Insight into the Synergistic Effect of Binary Nonmetallic Codoped Co3O4 Catalysts for Efficient Ethyl Acetate Degradation under Humid Conditions

The synthesis of high-performance catalysts for volatile organic compounds (VOCs) degradation under humid conditions is essential for their practical industrial application. Herein, a codoping strategy was adopted to synthesize the N–Co3O4–C catalyst with N, C codoping for low-temperature ethyl acetate (EA) degradation under humid conditions. Results showed that N–Co3O4–C exhibited great catalytic activity (T90 = 177 °C) and water resistance (5.0 vol% H2O, T90 = 178 °C) for EA degradation. Characterization results suggested that the C, N codoping weakened the Co–O bond strength, increased surface Co3+ and Oads species, and improved the low-temperature redox ability and the mobility of lattice oxygen species, which boosted the catalytic performance of N–Co3O4–C for EA degradation.
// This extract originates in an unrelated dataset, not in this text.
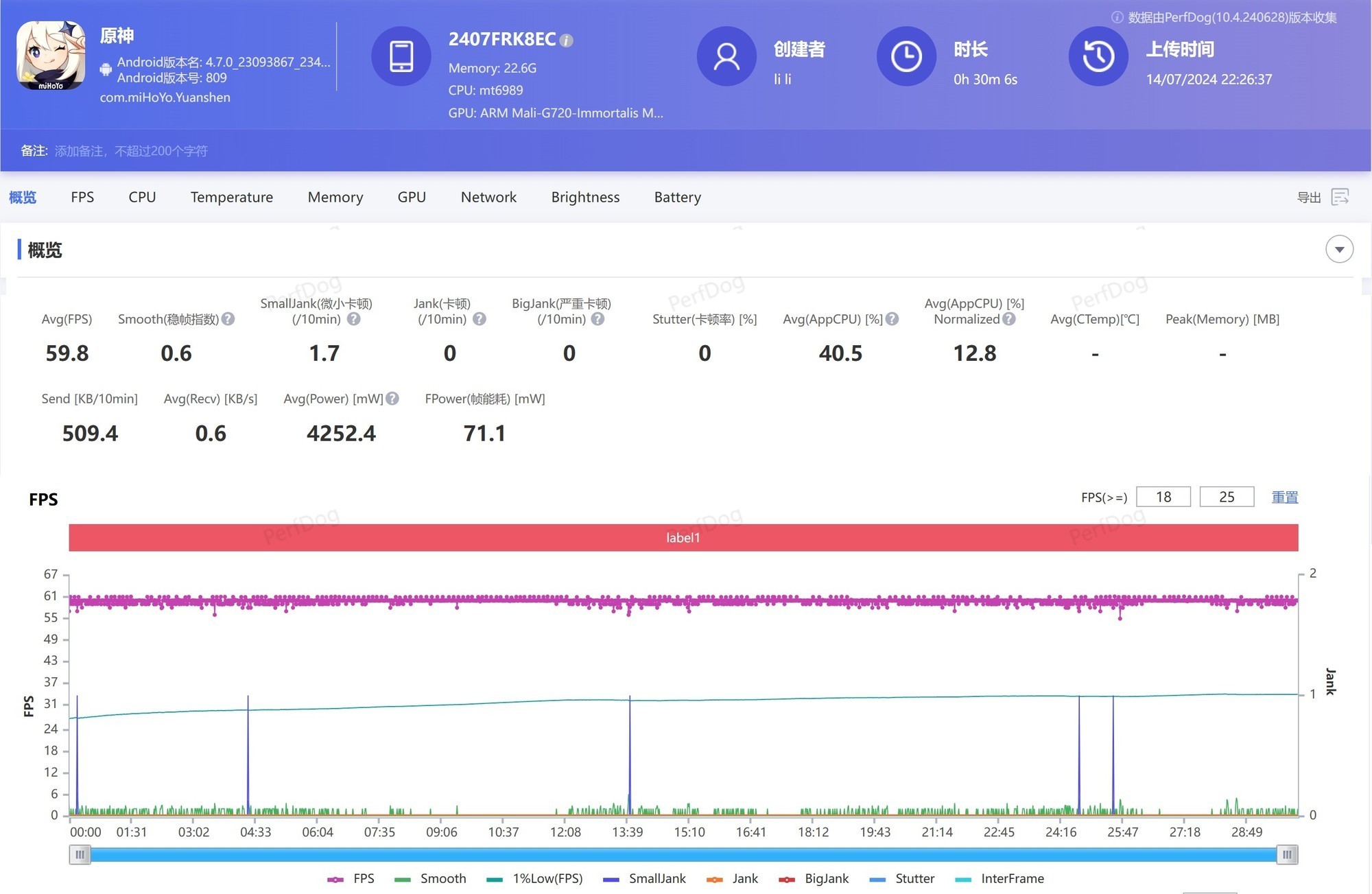Viewport: 1372px width, 894px height.
Task: Click the reset link next to FPS thresholds
Action: pos(1284,497)
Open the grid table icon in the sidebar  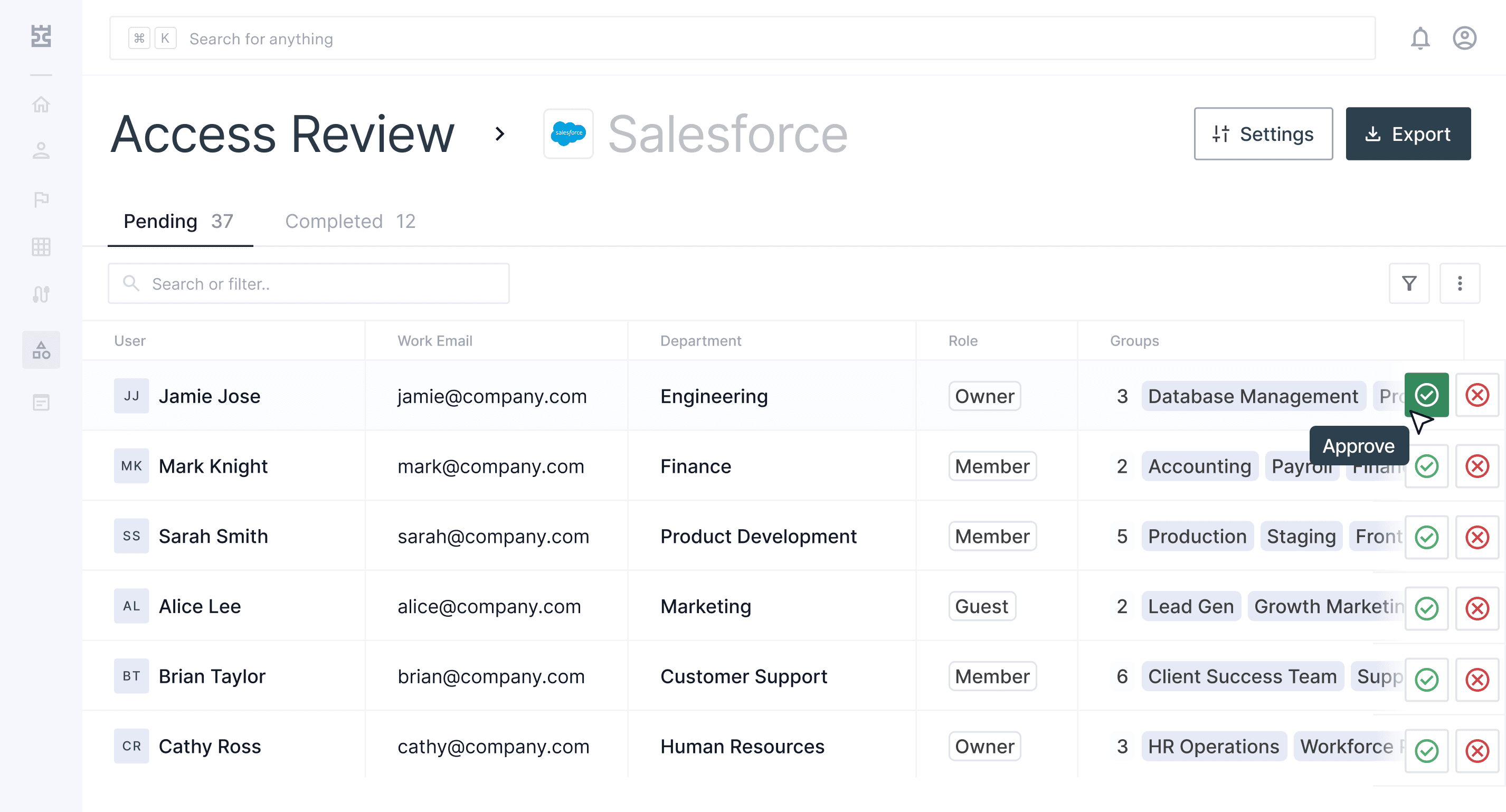41,246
Meanwhile, the N-doping-induced oxygen vacancies could interact with water vapor to generate extra active oxygen species, which enhanced the water resistance. Importantly, based on a series of characterization technologies, in situ diffuse reflectance infrared Fourier transform spectroscopy (DRIFTS), and theoretical calculations, the synergistic effect of C, N codoping was systematically investigated and elucidated. The C doping induced the increase of surface area and the weakening of Co–O bond strength, which improved EA adsorption and lattice oxygen species activation to dissociate and oxidize EA, forming the key intermediate, acetate acid. N doping enhanced the adsorption and activation of gaseous oxygen species to form active oxygen species, attacking and breaking the C–C bond in acetate acid to accelerate EA deep oxidation, which synergistically facilitated EA degradation.